Люди шли по проспекту, простые люди, понятные, почти такие же, как в метро, не то, что в автомобилях, и в эту сторону шли, и в ту. И у каждого вместо лица смайлик был нарисован, причем смайлик, собственноручно созданный Парамоновым. Разные были они, один вообще был похож на дулю, дядечка такой с фирменным пакетом торговой компании "Лорелея", приличный такой дядечка, с галстуком, а вместо лица дуля, причем дуля противнее не придумаешь, Парамонов долго страдал над ней, создавая. И, главное, рожи все эти препохабнейшие подмигивают ему с угрозою, нехорошо так подмигивают, мол, вот мы тебя сейчас!

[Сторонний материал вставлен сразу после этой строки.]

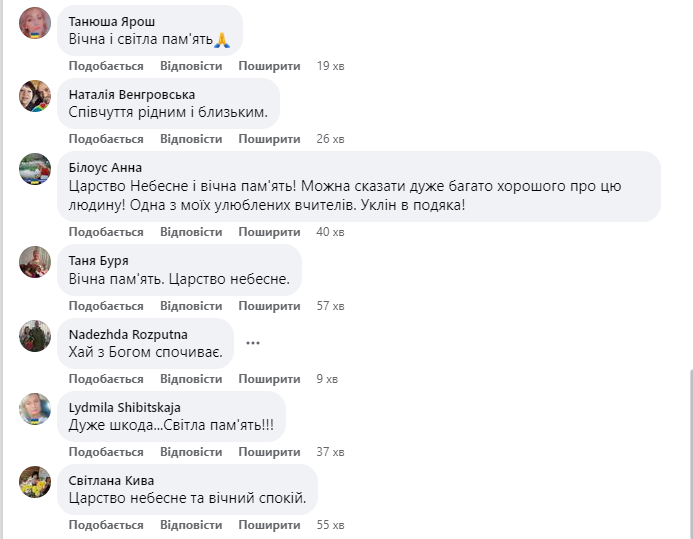Screen dimensions: 693x539
Task: Open Наталія Венгровська's avatar
Action: [35, 96]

Возроптал тогда Парамонов и к небу гневное поднял лице, и воспросил осуждающе:
- Чё такое, в конце концов?!
В ответ солнце выглянуло с-под-тучки, но это было совсем не такое солнце, а как бы вроде бы тоже смайлик, но и не смайлик опять же в парамоновском понимании, а гнусное Ивана глухоуховское лицо. Лицо на весь мир громко захохотало и сказало Парамонову очень басом:
- И так будет всегда!
И Парамонов, естественно, упал в клумбу. Прямо посередине проспекта, где клумб теоретически не бывает.
Жалко только, что Иван Глухоухов всего этого не увидел. Он в это время у себя в постелях страдал, пугался и готовился к новым негодованиям.